TASK PROMPT
Work out how many lines in the listing below include the word "Given". Give nothing but the number.

PROVIDED RECORDS
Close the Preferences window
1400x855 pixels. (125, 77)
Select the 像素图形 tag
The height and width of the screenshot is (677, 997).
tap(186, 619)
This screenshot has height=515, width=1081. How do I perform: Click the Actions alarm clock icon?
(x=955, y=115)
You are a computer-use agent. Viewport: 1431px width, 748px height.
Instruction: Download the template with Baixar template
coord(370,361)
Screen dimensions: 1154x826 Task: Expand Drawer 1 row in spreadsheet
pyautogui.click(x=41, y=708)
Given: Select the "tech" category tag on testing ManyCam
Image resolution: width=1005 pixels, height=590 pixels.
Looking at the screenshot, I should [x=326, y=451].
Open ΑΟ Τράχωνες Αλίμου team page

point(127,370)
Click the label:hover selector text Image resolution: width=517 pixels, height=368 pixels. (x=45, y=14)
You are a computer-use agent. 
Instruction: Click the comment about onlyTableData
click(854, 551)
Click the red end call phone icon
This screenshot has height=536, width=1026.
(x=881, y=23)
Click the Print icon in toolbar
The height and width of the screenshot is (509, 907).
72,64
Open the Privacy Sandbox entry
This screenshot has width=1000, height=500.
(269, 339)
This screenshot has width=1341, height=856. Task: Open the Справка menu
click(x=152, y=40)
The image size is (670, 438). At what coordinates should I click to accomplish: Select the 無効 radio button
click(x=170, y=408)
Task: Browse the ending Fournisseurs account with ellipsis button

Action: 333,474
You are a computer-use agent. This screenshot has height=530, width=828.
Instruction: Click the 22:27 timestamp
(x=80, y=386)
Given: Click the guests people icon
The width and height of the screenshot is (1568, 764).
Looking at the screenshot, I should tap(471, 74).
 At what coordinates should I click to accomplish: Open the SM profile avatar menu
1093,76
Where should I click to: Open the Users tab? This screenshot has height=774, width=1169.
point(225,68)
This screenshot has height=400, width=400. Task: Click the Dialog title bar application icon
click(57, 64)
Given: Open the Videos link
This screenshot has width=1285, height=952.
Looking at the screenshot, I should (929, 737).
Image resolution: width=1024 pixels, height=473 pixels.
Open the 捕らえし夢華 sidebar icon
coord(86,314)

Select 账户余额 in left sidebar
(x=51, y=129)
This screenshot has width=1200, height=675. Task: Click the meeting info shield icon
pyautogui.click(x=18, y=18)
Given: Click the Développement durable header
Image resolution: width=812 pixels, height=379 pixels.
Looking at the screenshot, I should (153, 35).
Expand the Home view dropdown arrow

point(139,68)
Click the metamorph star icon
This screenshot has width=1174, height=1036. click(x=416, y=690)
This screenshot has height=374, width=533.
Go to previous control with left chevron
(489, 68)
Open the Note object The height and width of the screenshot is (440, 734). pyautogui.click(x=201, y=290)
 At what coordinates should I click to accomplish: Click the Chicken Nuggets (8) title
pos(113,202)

WRITTEN ANSWER
4